Notable Quotes & Memorable Moments
- On Relative Value:
“When we look at high quality assets, we think mortgages look like the cheapest option.”
— Jay Bacow [00:40]
- On Fed’s Effect:
“The Fed's cutting rates, as we said, should incentivize investors to move out of cash and into securities.”
— Jay Bacow [03:13]
- On the Investment Thesis:
“Summing it up, mortgages look wide to alternative asset classes. The demand picture we think is going to improve and more clarity around the Fed's path is going to be supportive as well. All of that we think makes us feel confident this is an environment that mortgages should do well.”
— Jay Bacow [03:56]
Timestamps for Important Segments
| Timestamp | Segment | |-----------|----------------------------------------------------------------| | 00:22 | Impact of Jackson Hole on Fed policy and market uncertainty | | 00:40 | Mortgages' relative value vs. other asset classes | | 01:26 | Mortgages as a balance of risk and yield | | 01:41 | Shifts in mortgage buyers and the supply-demand picture | | 02:15 | How bank and REIT demand could change | | 02:50 | Importance of interest rate volatility | | 03:13 | Valuations, risks, and the case for mortgages | | 03:44 | Risks, timing, and outlook summary |
Tone & Style
The conversation is matter-of-fact yet optimistic, emphasizing analytical rigor with an eye on practical investment implications. Bacow and Egan maintain the clear, accessible language typical of Thoughts on the Market, focusing on giving actionable, insightful perspectives.
Summary
Are agency mortgage-backed securities due for a comeback?
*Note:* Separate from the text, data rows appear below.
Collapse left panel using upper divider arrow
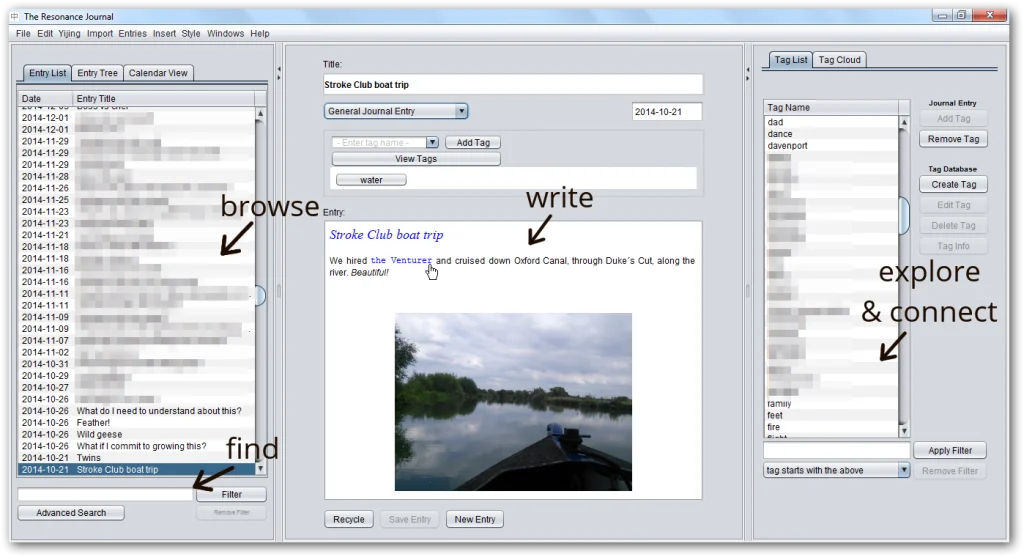The width and height of the screenshot is (1024, 557). pyautogui.click(x=279, y=69)
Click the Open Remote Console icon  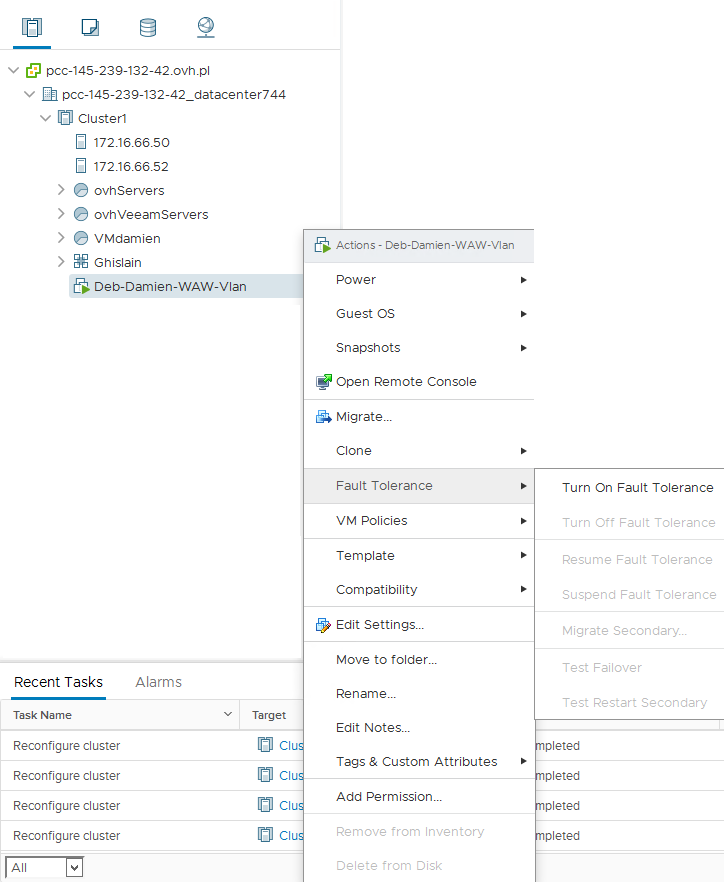[x=323, y=382]
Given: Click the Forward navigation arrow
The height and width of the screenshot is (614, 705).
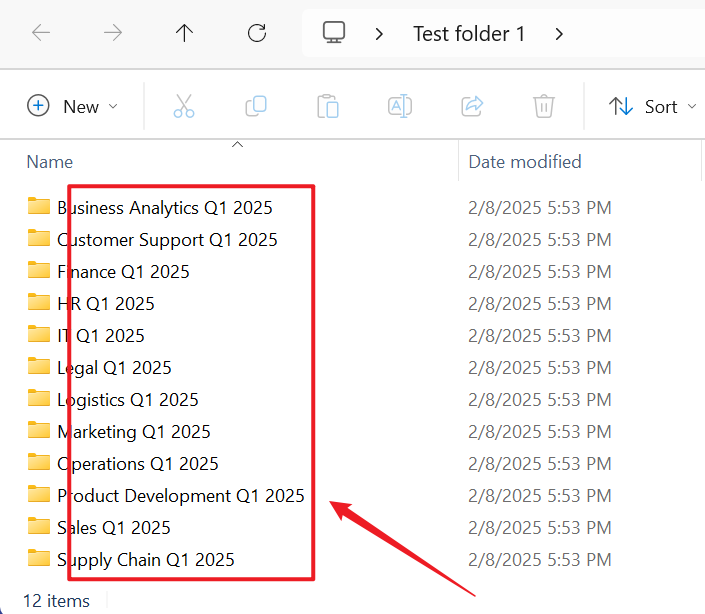Looking at the screenshot, I should click(x=113, y=33).
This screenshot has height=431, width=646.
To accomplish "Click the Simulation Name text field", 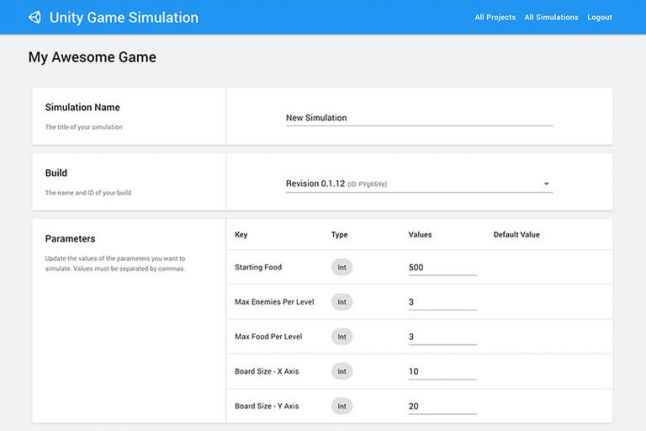I will (418, 118).
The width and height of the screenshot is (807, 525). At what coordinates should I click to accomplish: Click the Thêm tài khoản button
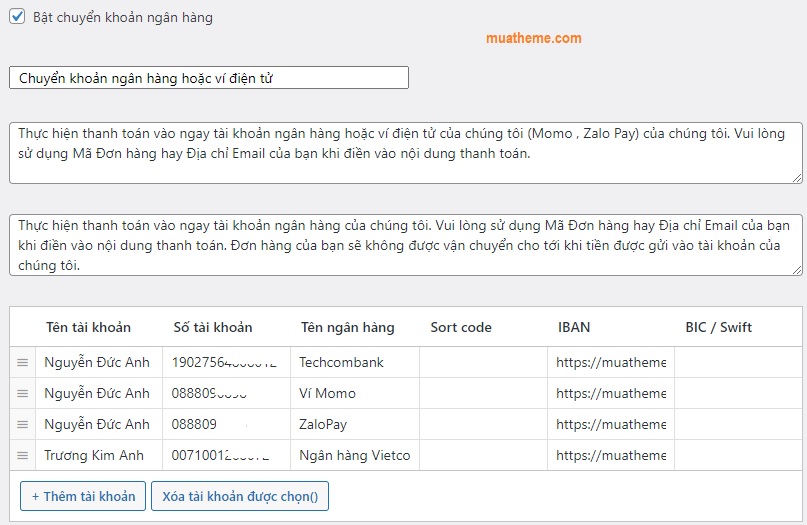(83, 496)
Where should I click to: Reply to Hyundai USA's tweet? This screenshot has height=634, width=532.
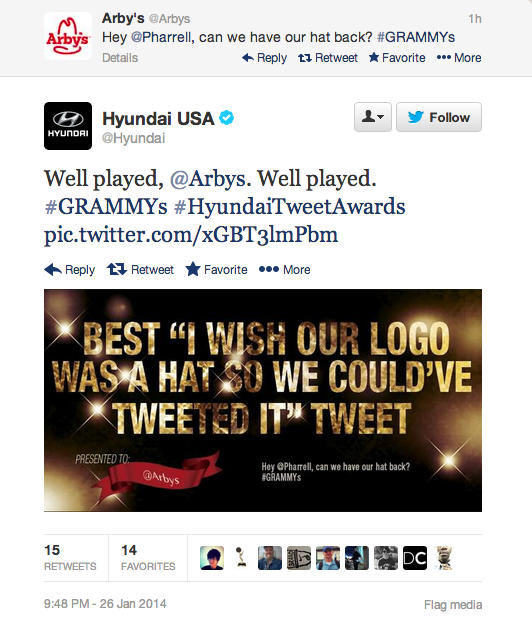[x=70, y=270]
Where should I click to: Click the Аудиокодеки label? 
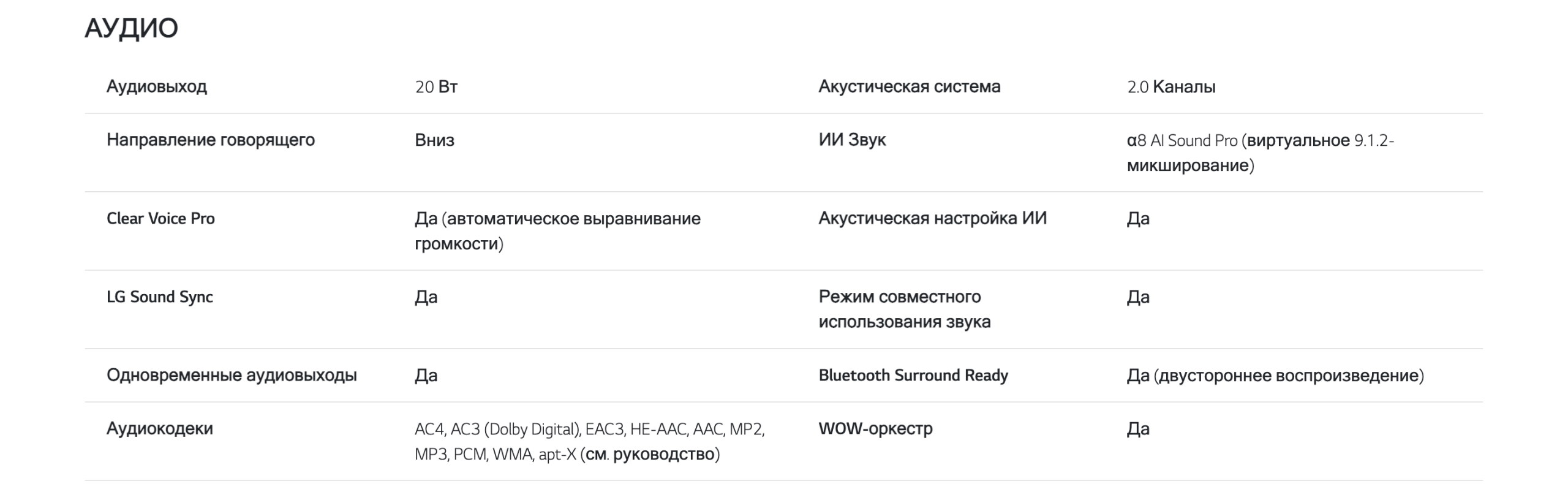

Bacow and Egan argue yes, pointing to more favorable Fed policy, improving demand dynamics, and attractive relative valuations. The environment is shifting from uncertainty to opportunity for agency MBS—though investors should stay mindful of timing, regulatory developments, and residual risks. Key takeaway: agency mortgages offer the rare blend of yield and safety in a market where other spread products look expensive, making them a compelling option as the cycle evolves.